Reconstruction of Microstructure and Defects in an Alpha+Beta Processed Ti-6Al-4V Plate Product Using High-energy X-ray Diffraction Microscopy and DREAM.3D: Krzysztof Stopka1; Jun-Sang Park2; Hemant Sharma2; Andrew Chuang2; Peter Kenesei2; Yan Gao3; Thomas Broderick4; William Musinski4; Paul Shade4; Sean Donegan4; Michael Jackson5; Jonathan Almer2; David McDowell1; 1Georgia Institute of Technology; 2Argonne National Laboratory; 3GE Global Research Center; 4U.S. Air Force Research Laboratory; 5BlueQuartz Software LLC
    In situ near-field (NF) and far-field (FF) high-energy x-ray diffraction microscopy (HEDM) and micro-computed tomography (μCT) were conducted on an alpha+beta processed Ti-6Al-4V specimen subject to cyclic loading to non-destructively characterize the evolution of microstructure associated with short fatigue crack growth (SFCG) and micromechanical response. A novel reconstruction and data fusion approach was developed to obtain a detailed 3D microstructure using DREAM.3D; the NF-HEDM was used to reconstruct the alpha grains while μCT distinguished the alpha and beta regions in the volume of interest. Combined with appropriate boundary conditions and specification of initial micromechanical state, the ensuing virtual microstructure will be used in micromechanical simulations.

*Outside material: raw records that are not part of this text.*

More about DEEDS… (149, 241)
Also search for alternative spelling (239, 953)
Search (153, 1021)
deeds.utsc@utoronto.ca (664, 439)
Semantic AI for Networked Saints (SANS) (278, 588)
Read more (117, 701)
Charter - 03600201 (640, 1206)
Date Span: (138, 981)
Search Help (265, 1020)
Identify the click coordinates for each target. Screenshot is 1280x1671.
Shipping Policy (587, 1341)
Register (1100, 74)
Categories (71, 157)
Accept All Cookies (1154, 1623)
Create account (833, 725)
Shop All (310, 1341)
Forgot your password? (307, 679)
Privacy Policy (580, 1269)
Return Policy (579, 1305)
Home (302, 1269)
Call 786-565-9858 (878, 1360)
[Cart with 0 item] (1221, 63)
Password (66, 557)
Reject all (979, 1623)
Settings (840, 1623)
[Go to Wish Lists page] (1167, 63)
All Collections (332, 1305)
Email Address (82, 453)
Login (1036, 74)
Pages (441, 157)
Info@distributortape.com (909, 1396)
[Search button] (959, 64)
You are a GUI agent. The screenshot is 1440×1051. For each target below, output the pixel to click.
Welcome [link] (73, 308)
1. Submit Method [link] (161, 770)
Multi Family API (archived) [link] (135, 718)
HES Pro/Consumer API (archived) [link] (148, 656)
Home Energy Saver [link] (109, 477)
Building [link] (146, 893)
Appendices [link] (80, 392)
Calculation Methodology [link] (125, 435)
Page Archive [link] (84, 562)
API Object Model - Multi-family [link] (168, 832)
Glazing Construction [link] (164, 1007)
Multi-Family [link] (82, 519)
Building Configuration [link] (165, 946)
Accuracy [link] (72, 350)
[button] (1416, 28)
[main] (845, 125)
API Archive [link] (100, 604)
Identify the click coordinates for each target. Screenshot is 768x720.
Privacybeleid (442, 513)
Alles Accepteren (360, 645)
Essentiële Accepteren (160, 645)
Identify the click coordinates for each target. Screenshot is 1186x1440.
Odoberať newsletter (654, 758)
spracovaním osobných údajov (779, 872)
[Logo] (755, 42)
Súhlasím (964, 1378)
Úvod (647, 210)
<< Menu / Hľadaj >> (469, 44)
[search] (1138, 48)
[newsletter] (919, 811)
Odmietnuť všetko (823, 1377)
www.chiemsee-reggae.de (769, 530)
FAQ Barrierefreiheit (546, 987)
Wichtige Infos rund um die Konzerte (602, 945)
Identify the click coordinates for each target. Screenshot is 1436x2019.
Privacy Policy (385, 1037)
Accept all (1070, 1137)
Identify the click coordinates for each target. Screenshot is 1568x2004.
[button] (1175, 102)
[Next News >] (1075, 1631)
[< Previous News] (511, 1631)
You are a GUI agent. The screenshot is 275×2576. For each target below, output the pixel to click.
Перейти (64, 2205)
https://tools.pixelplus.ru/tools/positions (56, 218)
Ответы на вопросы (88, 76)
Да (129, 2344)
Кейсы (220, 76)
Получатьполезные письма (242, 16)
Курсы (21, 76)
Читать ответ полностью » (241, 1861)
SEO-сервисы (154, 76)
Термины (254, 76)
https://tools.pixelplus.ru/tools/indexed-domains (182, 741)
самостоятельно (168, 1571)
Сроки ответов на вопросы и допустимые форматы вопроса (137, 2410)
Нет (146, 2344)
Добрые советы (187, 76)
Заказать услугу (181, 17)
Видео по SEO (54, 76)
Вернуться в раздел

These simulation results can be compared to the FF-HEDM data to understand the SFCG process in Ti-6Al-4V.

Supervised Texture-based Classification for 3DEM: Alexander Hall1; Remi Blanc1; Jeffrey Caplan2; Madesh Muniswamy3; 1Thermo Fisher Scientific; 2University of Delaware; 3University of Texas Health, San Antonio
    Dense 3DEM data recovered by Serial Block Face Imaging (SBFI), Serial Section Transmission Electron Microscopy (ssTEM), and Focused Ion Beam Scanning Electron Microscopy (FIB-SEM) present challenging image segmentation needs. Traditional image processing may struggle to faithfully follow features. The variance in electron density between materials provides ample signal for machine learning methods, though. Here, we demonstrate supervised image classification based on image texture as implemented in Amira-Avizo Software. One provides training data from manual segmentation or automated methods. The program then trains a classifier using two statistical categories: features based on co-occurrence matrices and features based on intensity statistics. We tested our implementation on a 10 Gb SBFI mouse heart tissue block collected using an Apreo VolumeScope SEM. When followed by a small amount of image processing, the texture-supervised classification was able to fully label this data set with less than 10 minutes of user effort.